Soal Latihan 1 - Menurut kutipan tentang TKI asal NTT, mengapa warga Nusa Tenggara Timur memilih menjadi TKI? Jelaskan dalam satu sampai tiga kalimat.
Soal Latihan 2 - Dalam kutipan tentang TKI asal NTT, siapa Direktur Pelayanan Advokasi untuk Keadilan dan Perdamaian (PADMA) Indonesia?
Soal Latihan 3 - Lanjutkan kutipan tentang TKI asal NTT mulai dari kalimat terakhirnya.

Pada saat masalah ekonomi sedang melilit keluarga dan tidak ada uang, para calo TKI datang menawarkan jasa dengan menyiapkan segala sesuatunya, maka orang tidak lagi berpikir panjang apalagi soal risiko.
Kupang (ANTARA News) - Direktur Pelayanan Advokasi untuk Keadilan dan Perdamaian (PADMA) Indonesia, Gabriel Goa menyatakan, faktor ekonomi adalah  pendorong utama bagi warga di Provinsi Nusa Tenggara Timur (NTT) untuk menjadi tenaga kerja ke luar negeri.

Selain itu, karena belum ada industri di NTT, yang bisa membuka lapangan pekerjaan bagi tenaga kerja di daerah itu, kata Gabriel Goa kepada Antara di Kupang, Selasa, terkait faktor utama warga NTT menjadi TKI.

"Faktor pendorong paling mendasar adalah ekonomi keluarga, di samping belum adanya industri di NTT, sehingga lapangan pekerjaan juga tidak ada, maka pilihannya adalah menjadi TKI," katanya.

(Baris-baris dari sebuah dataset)
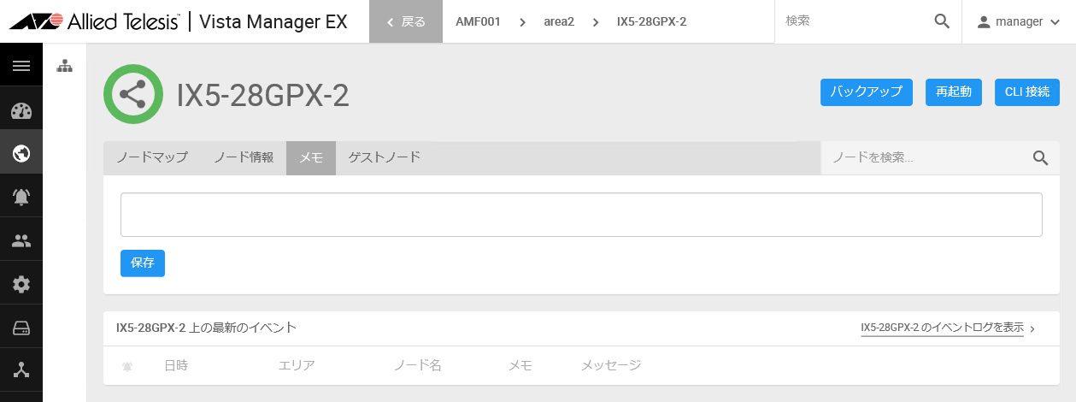This screenshot has width=1076, height=402.
Task: Open the user management people icon
Action: 21,241
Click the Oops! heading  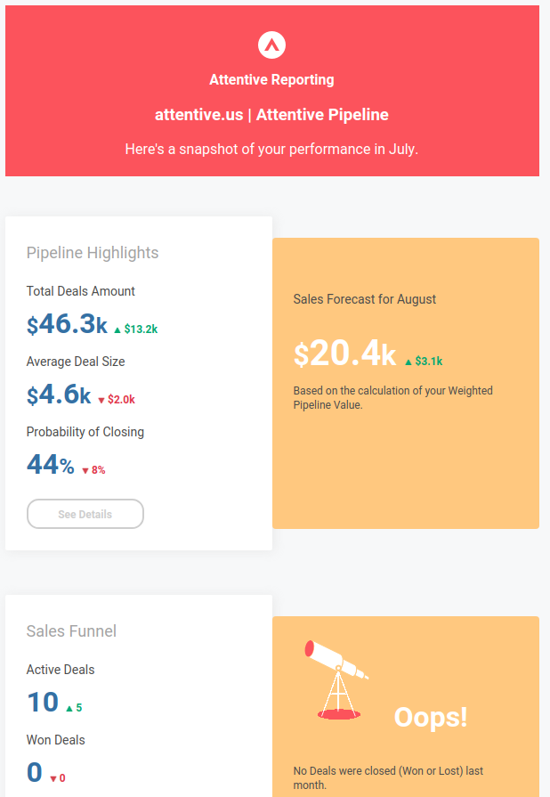pyautogui.click(x=431, y=717)
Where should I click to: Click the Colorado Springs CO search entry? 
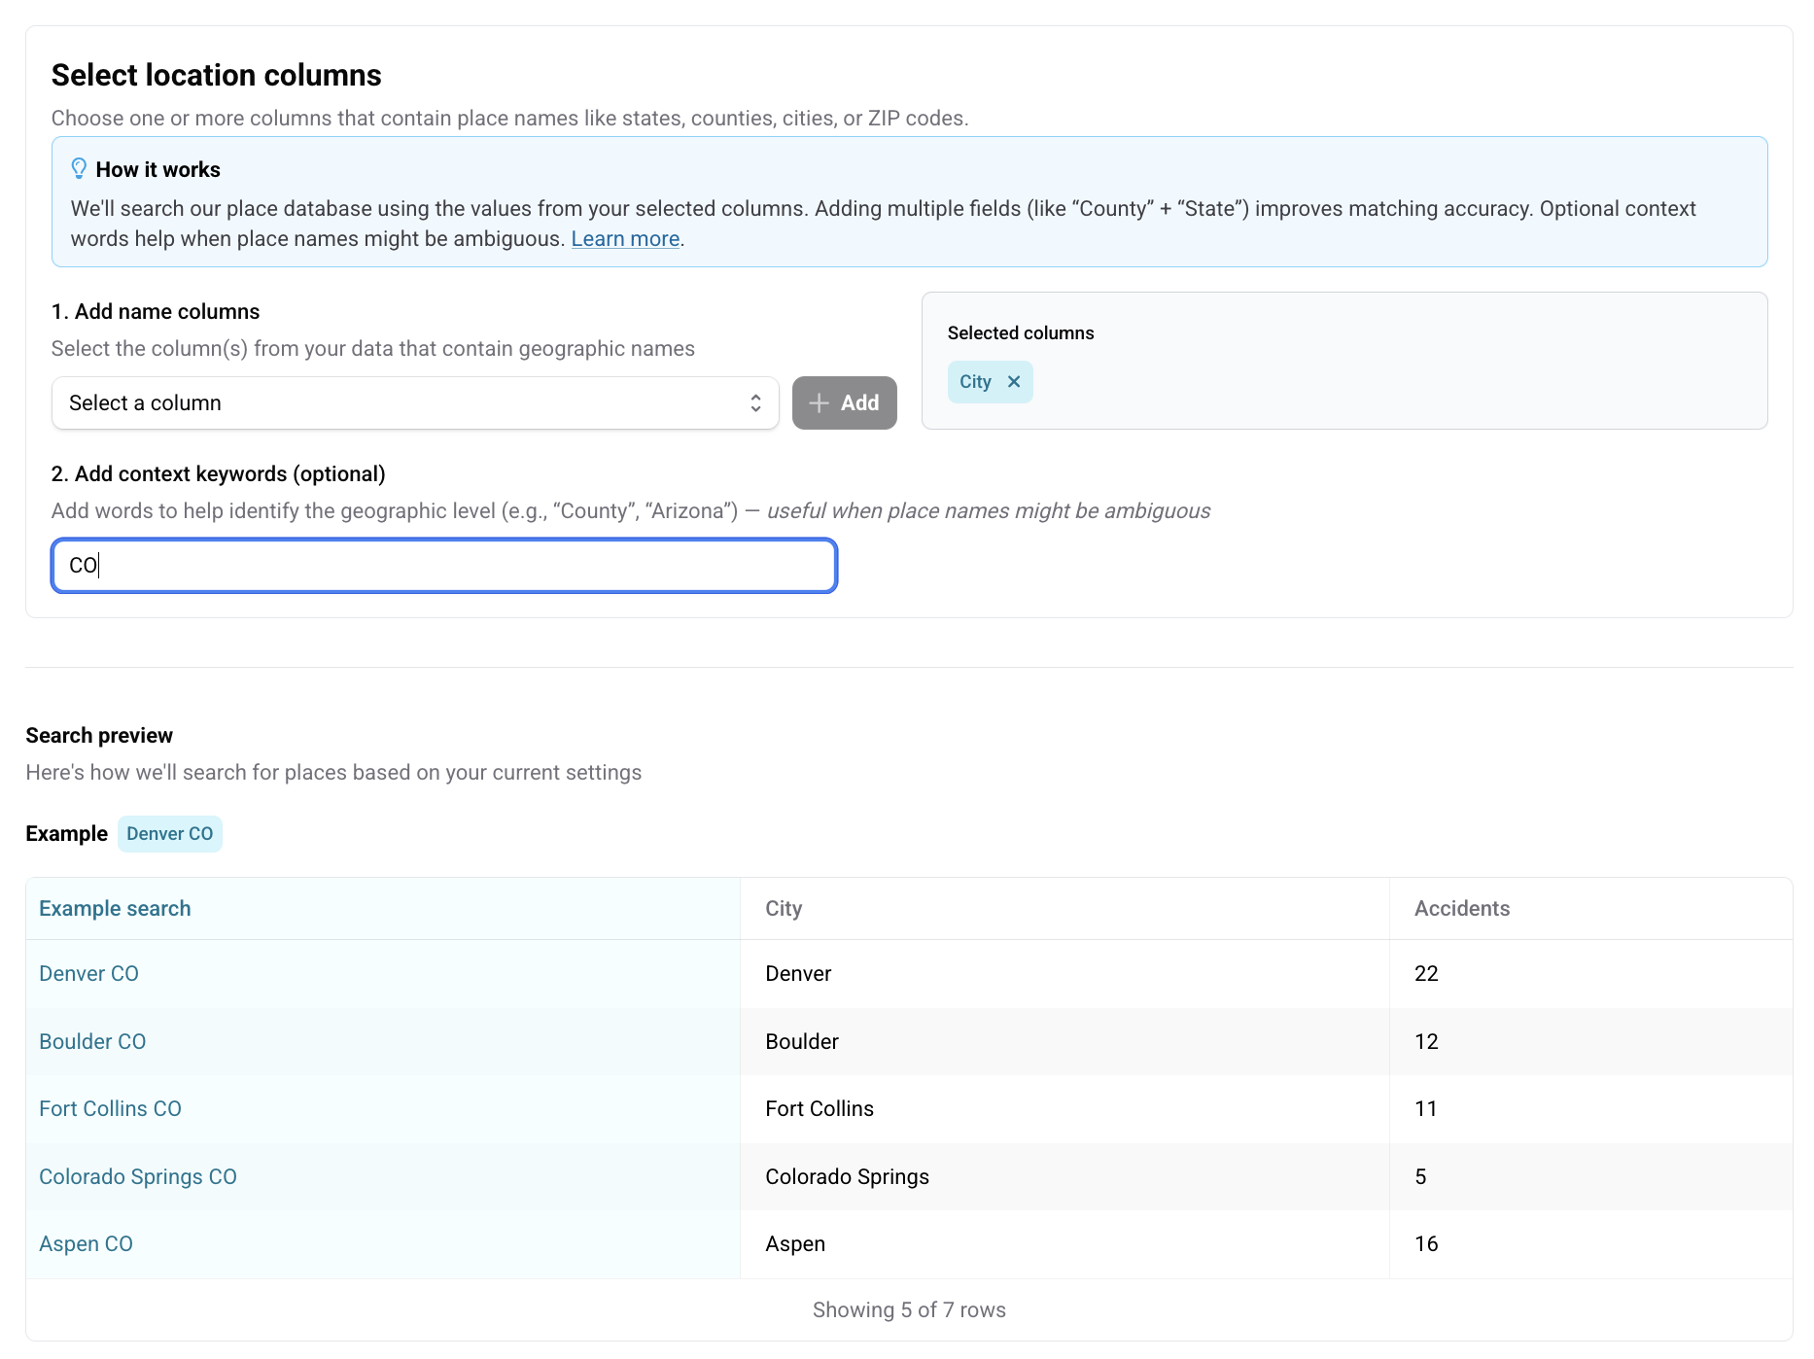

Hasil Pengerjaan 1 - Faktor paling mendasar adalah ekonomi keluarga. Selain itu, belum ada industri di NTT, sehingga tidak ada lapangan pekerjaan dan pilihan yang tersisa adalah menjadi TKI.

Hasil Pengerjaan 2 - Gabriel Goa.

Hasil Pengerjaan 3 -
Mengenai TKI non prosedural, dia mengatakan banyak TKI yang ingin keluar negeri untuk mencari kerja, tetapi karena prosedur melalui jalur resmi terlalu berat, sehingga orang lebih memilih jalur yang mudah yakni menjadi TKI ilegal.

"Untuk berangkat ke luar negeri melalui jalur prosedural, persyaratan formil dan materilnya sangat banyak, dan membutuhkan uang yang besar juga," katanya.

Sementara warga yang ingin bekerja di luar negeri, sama sekali tidak memiliki modal.

"Pada saat masalah ekonomi sedang melilit keluarga dan tidak ada uang, para calo TKI datang menawarkan jasa dengan menyiapkan segala sesuatunya, maka orang tidak lagi berpikir panjang apalagi soal risiko," katanya.

Untuk mengatasi masalah ini, kata dia, Pemerintah di NTT harus bekerja sama dengan lembaga keagamaan, lembaga pendidikan dan perusahaan nasional serta multinasional untuk mempersiapkan sumber daya manusia NTT.

SDM NTT, kata dia, harus disiapkan di bursa pasar kerja internasional dan siap untuk memenuhi permintaan dari luar negeri.

"Pemerintah NTT bisa membangun Balai Latihan Kerja (BLK) berstandar internasional dan Layanan Terpadu Satu Atap (LTSA) untuk memberikan kemudahan bagi calon tenaga kerja," katanya.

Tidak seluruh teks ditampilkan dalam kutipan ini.